The Admiral David Glasgow Farragut Gravesite is the final resting place of David Glasgow Farragut (1801–1870), the first rear admiral, vice admiral, and four-star admiral of the United States Navy. He was best known for his order to "Damn the torpedoes, full speed ahead." The granite and marble monument resembling a mast marks not only his burial site, but that of his wife, son and daughter-in-law. It was listed as a National Historic Landmark on the National Register of Historic Places on October 16, 2012. It is located in Woodlawn Cemetery in the Bronx, itself a National Historic Landmark. It is the only surviving place of high quality with a direct association to Farragut's life.

==Description==
The Farragut grave site is located in Woodlawn Cemetery's northeastern Aurora Hill section. It is set in a circular plot that is part of a larger lozenge-shaped section bounded on the east by East Boundary Drive, and the west by Daisy and Ravine Drives. The plot is ringed by a paved walkway, and the main monument is set on a local high point. From the ground level up, the monument consists of a granite foundation block, a marble pedestal, and a marble column. The column is intricately carved with depictions of events in Farragut's life, and is designed to resemble a part of a wooden ship mast. The top of the column consists of a carved representation of a draped American flag.
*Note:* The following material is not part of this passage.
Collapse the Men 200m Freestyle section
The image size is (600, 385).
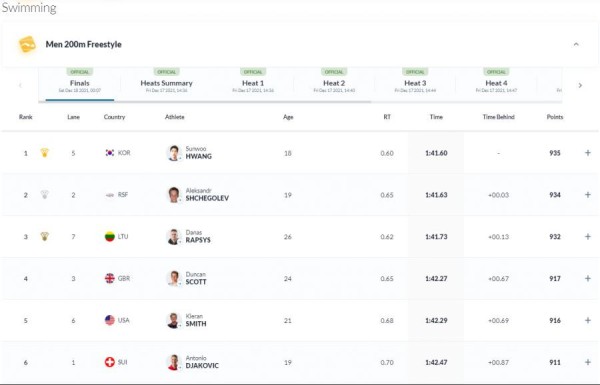(x=576, y=44)
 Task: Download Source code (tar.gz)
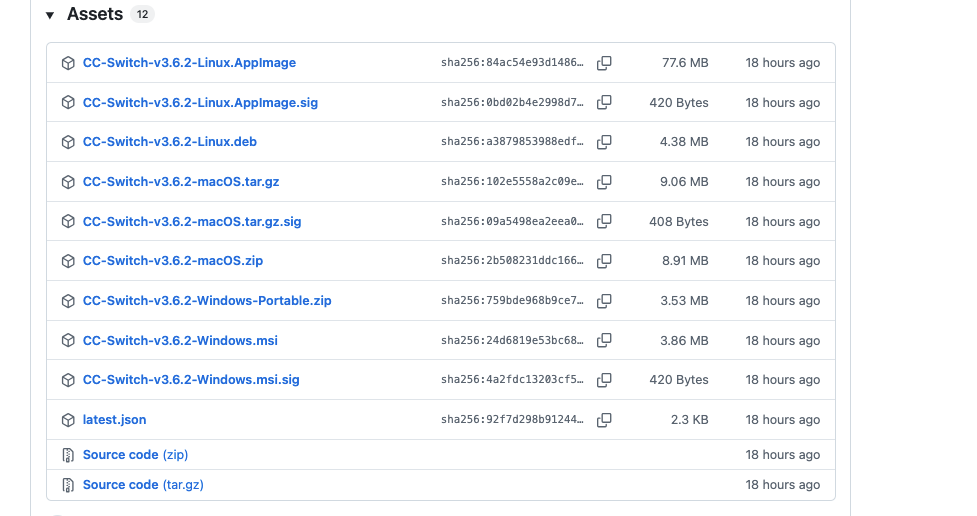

At the base of the column are carved representations of naval-themed objects, as well as representations of Farragut's Civil War flagship the USS Hartford, and Forts Jackson and Philips, whose guns he famously ran past during the Capture of New Orleans. The pedestal is basically square, with carved words describing Farragut's deeds. The memorial was carved by the firm of Casoni & Isola, based on New York but owning marble quarries in Italy.